Her lips part against mine, and I don't hesitate, tasting her, drinking in her heat. She presses closer, hands tangling in my hair, and the sound she makes – low, almost desperate – brings me aflame. For a moment, my chest tightens, my breath catching, but fire burns away the unwanted thoughts, letting me forget.
When we finally break apart, gasping for breath, she does not pull back very far. Her forehead rests against mine, our lips brushing as she whispers, "not here."
I smile against her mouth, my own breath uneven, and I tighten my hold on her. "Then lead the way."
Her eyes flick towards where the beach meets the road. It's not yet time for darkness, but the sun is slowly drooping and the street lamps grow brighter, long shadows cast out over the asphalt, stretching into a parking bay with only one car parked. She doesn't speak, doesn't explain. She just stands, gathering her towel in swift, deliberate movements.
I follow slower, my steps dragging in the sand as my body protests, hungover from malnourishment. I am light and unsteady beside her, but she moves like a current – fluid, strong – and I am swept away.
The parking bay is only a few strides from the edge of the beach, and her car waits near the far end, as though politely leaving room for visitors who will not come. It's secluded, but visible. Open. Hidden.

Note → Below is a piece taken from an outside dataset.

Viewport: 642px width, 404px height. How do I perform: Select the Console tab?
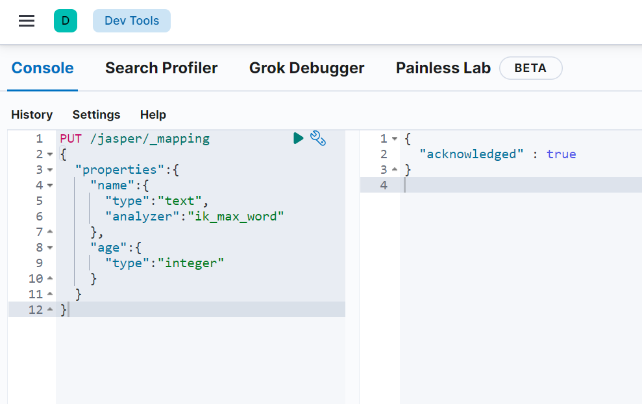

She stops beside shining metal and black windows, her hand lingering on the handle. Breath shallow, I join her, and she glances down at me.
"Here?" she asks, steady, expression unreadable.
I nod, stepping closer. "Here."
She pulls the door open, movements confident, almost mechanical, while I duck into the backseat first. The car feels smaller than it looks: close and airless, cleanliness clinging to her seats. She follows, and I feel impossibly small next to her – not fragile, but something near it.
Her weight shifts as she closes the door, the car dipping slightly, and when she turns to me, her face is a mix of certainty and hesitation. She is holding herself back, afraid of breaking me.
"You're thinking too much," I whisper, piercing the thick silence.
She exhales sharply, shaking her head, and before I can say anything else, she leans in. Her hands find my waist, firm but careful, and the kiss she gives me is controlled at first. Here is her composure.
It crumbles as I lean into her, clutching at the fabric of her hoodie as if to steady myself.
Her strength feels like gravity, pulling me into her orbit. She lifts me without effort, adjusting me so that I'm straddling her lap, her hands bracketing my hips to hold me in place. I sink into the surface beneath me, feeling heat sear through us where we connect.
Fingers brush underneath the thin fabric of my t-shirt, followed by calloused palms and a growing sense of urgency. She says nothing about the ridges and bumps she finds – the wounds that I know she can feel. If she is horrified, it is dulled by her desire.
I can't catch my breath, every nerve alive, trembling under her touch. Her lips are everywhere – on my neck, my jaw, tracing the line of my collarbone – and the world outside this car ceases to matter.
I shift against her, feeling her strength, feeling the way she holds me, guides me, presses me closer with every movement. My hands slide under her hoodie, feeling the solid, toned planes of her skin; ridges of merit, bumps that she wanted. She's hot, sweating. She's so much more than I can grasp, but that does not stop me from trying.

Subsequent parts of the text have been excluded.